Reference-based line-art colorization has achieved impressive performance in generating a realistic color image from a line-art image [graph-anime-colorization, cocosnet2]. This technique is in high demand in comics, animation, and other content creation applications [aiqiyi-cmft, animation-transformer]. Different from painting with other conditions such as color strokes [s2p5, DCSGAN], palette [palette], or text [tag2pix], using a style reference image as condition input not only provides richer semantic information for the model but also eliminates the requirements of precise color information and the geometric hints provided by users for every step. Nevertheless, due to the huge information discrepancy between the sketch and reference, it is challenging to correctly transfer colors from reference to the same semantic region in the sketch.
Several methods attempt to tackle the reference-based colorization by fusing the style latent code of reference into the sketch [s2p, icon, spade]. Inspired by the success of the attention mechanism [Attention_is_All_you_Need, non_local_net], researchers adopt attention modules to establish the semantic correspondence and inject colors by mapping the reference to the sketch [scft, aiqiyi-cmft, cocosnet]. However, as shown in Figure 1, the images generated by these methods often contain color bleeding or semantic mismatching, indicating considerable room for improving attention methods in line-art colorization.
There are many possible reasons for the deficiency of line-art colorization using attention: model pipeline, module architecture, or training. Motivated by recent works[ham, mocov3] concerning the training issues of attention models, we are particularly interested in the training stability of attention modules in line-art colorization. It is even more challenging to train attention models in line-art colorization because state-of-the-art models [scft]
deploy multiple losses using a GAN-style training pipeline, which can double the training instability. Therefore, we carefully analyze the training dynamics of attention in terms of its gradient flow in the context of line-art colorization. We observe the gradient conflict phenomenon, namely, a gradient branch contains a negative cosine similarity with the summed gradient.
To eliminate the gradient conflict, we detach the conflict one while preserving the dominant gradient, which ensures that the inexact gradient has a positive cosine similarity with the exact gradient and meet theory requirements [Geng2021Training, pcgrad]. This training strategy visibly boosts the training stability and performance compared with the baseline attention colorization models. Combined with architecture design, this paper introduces Stop-Gradient Attention, SGA, whose training strategy eliminates the gradient conflict and helps the model learn better colorization correspondence. SGA properly transfers the style of reference images to the sketches, establishing accurate semantic correspondence between sketch-reference pairs. Our experiment results on several image domains show clear improvements over previous methods, i.e., up to 27.21% and 25.67% regarding FID and SSIM, respectively.

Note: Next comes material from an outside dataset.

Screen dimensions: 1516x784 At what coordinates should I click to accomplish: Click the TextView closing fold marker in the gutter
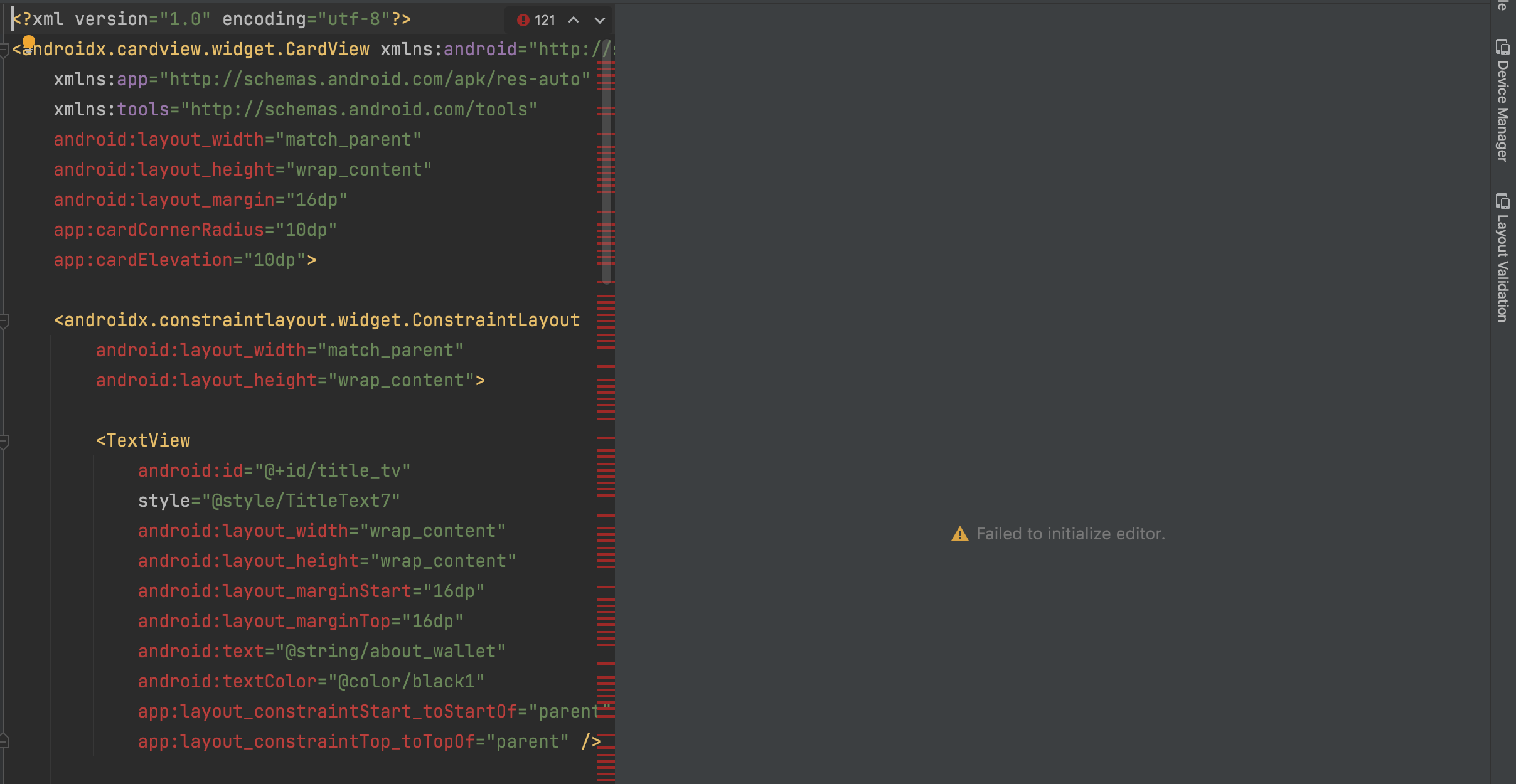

Our contributions are summarized as follows:
We reveal the gradient conflict in attention mechanism for line-art colorization, i.e., a gradient branch contains a negative cosine similarity with the summed gradient.
We propose a novel attention mechanism with gradient and design two attention blocks based on SGA, i.e., cross-SGA and self-SGA.
Both quantitative and qualitative results verify that our method outperforms state-of-the-art modules on several image datasets.
2 Related Work
2.0.1 Reference-based Line-Art Colorization.
The reference-based line-art colorization is a user-friendly approach to assist designers in painting the sketch with their desired color [s2p, scft, aiqiyi-cmft, animation-transformer]. Early studies attempt to get the style latent code of reference and directly mix it with sketch feature maps to generate the color image [s2p, icon]. To make better use of reference images, some studies propose spatial-adaptive normalization methods [spade, SEAN].
Different from the aforementioned methods that adopt latent vectors for style control,[scft, aiqiyi-cmft, cocosnet] learn dense semantic correspondences between sketch-reference pairs. These approaches utilize the dot-product attention [Attention_is_All_you_Need, non_local_net] to model the semantic mapping between sketch-reference pairs and inject color into sketch correctly. Although traditional non-local attention is excellent in feature alignment and integration between different modalities, the model cannot learn robust representation due to the gradient conflict in attention’s optimization. Thus, our work proposes the stop-gradient operation for attention to eliminate the gradient conflict problem in line-art colorization.
2.0.2 Attention Mechanism.
The attention mechanism [visual_attention, Attention_is_All_you_Need] is proposed to capture long-range dependencies and align signals from different sources. It is widely applied in vision [non_local_net, SAGAN], language [Attention_is_All_you_Need, TransformerXL], and graph [GAT] areas. Due to the quadratic memory complexity of standard dot-product attention, many researchers from the vision [A^2-Nets, GloRe, EMANet, latentGNN, ham] and language [TransformersAreRNN, Linformer, RoutingT] communities endeavor to reduce the memory consumption to linear complexity. Recently, vision transformer [ViT] starts a new era for modeling visual data through the attention mechanism. The booming researches using transformer substantially change the trend in image [Deit, Swin, PVT, CvT], point cloud [PCT, PT], gauge [he2021gauge], and video [VTN, ViViT] processing.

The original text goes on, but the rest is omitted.